Le 16 janvier 2020, le Parlement européen a adopté une résolution invitant la Commission et les États membres à plaider pour un moratoire mondial, mais cela ne garantit rien de ce qui sera décidé. Le 22 juillet 2020, seize organisations, dont l’association Pollinis, ont envoyé une lettre ouverte au Premier ministre français demandant l’interdiction de la production, de l’utilisation et de la dissémination de tout OGM issu du forçage génétique.
De nombreuses associations redoutent que la mise en avant d’applications liées à la santé servent surtout à préparer le terrain pour utiliser le forçage génétique dans l’agriculture. « On parle beaucoup des moustiques, mais au regard des nombreux brevets déposés, il y a de fortes chances que les premières espèces issues du forçage génétique relâchées soient des espèces comme les mouches invasives Drosophila suzukii », affirme la scientifique Virginie Courtier-Orgogozo.
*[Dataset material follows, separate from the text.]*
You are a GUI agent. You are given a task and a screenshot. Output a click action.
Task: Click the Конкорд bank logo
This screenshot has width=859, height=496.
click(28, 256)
Ces mouches venues d’Asie, arrivées en Europe et Amérique du Nord en 2008, causent d’important dégâts dans les arbres fruitiers. Mais les éradiquer avec le forçage génétique opérerait un changement radical dans le modèle agricole. « Au lieu de modifier les espèces cultivées comme on le fait avec les OGM, on s’attaquerait aux ravageurs de culture, de manière irréversible. Le danger est qu’une fois qu’on aura commencé, la tentation sera forte de modifier d’autres espèces nuisibles, ce qui multipliera les risques », souligne la chercheuse.
Comme souvent quand il est affaire de gros sous, le lobbying est intense. L’Union internationale pour la conservation de la nature (UICN) est une organisation composée d’États, agences gouvernementales et associations issus de 170 pays, financée par des fonds publics et privés. Dans un rapport publié en mai 2019, l’UICN a estimé que certaines applications de la biologie de synthèse, dont le forçage génétique, pourraient être des outils pour la sauvegarde d’espèces menacées. Une position assez étonnante, qui inquiète nombre d’associations environnementales.
Dans un rapport intitulé Le forçage génétique sous influence, l’organisation canadienne ETC a dénoncé des conflits d’intérêts concernant plus de la moitié des auteurs associés à ce rapport de l’UICN. Au moins quinze membres du groupe seraient associés ou employés par des projets liés au forçage génétique tels que Revive and Restore, Genetic Biocontrol of Invasive Rodents Project (GBIRd) ou encore par Target Malaria.
Le Congrès mondial de la nature de l’UICN, initialement prévu en juin, doit se tenir en France, à Marseille, du 7 au 15 janvier 2021. Cet événement, organisé tous les quatre ans, sera une étape importante avant les négociations de la quinzième conférence des parties (COP15) de la Convention sur la diversité biologique. D’ici là, les opposants à l’utilisation du forçage génétique espèrent avoir réussi à sensibiliser le grand public. Compte tenu des enjeux éthiques, philosophique et écologiques, ce débat doit, lui, ne pas être cantonné aux laboratoires scientifiques.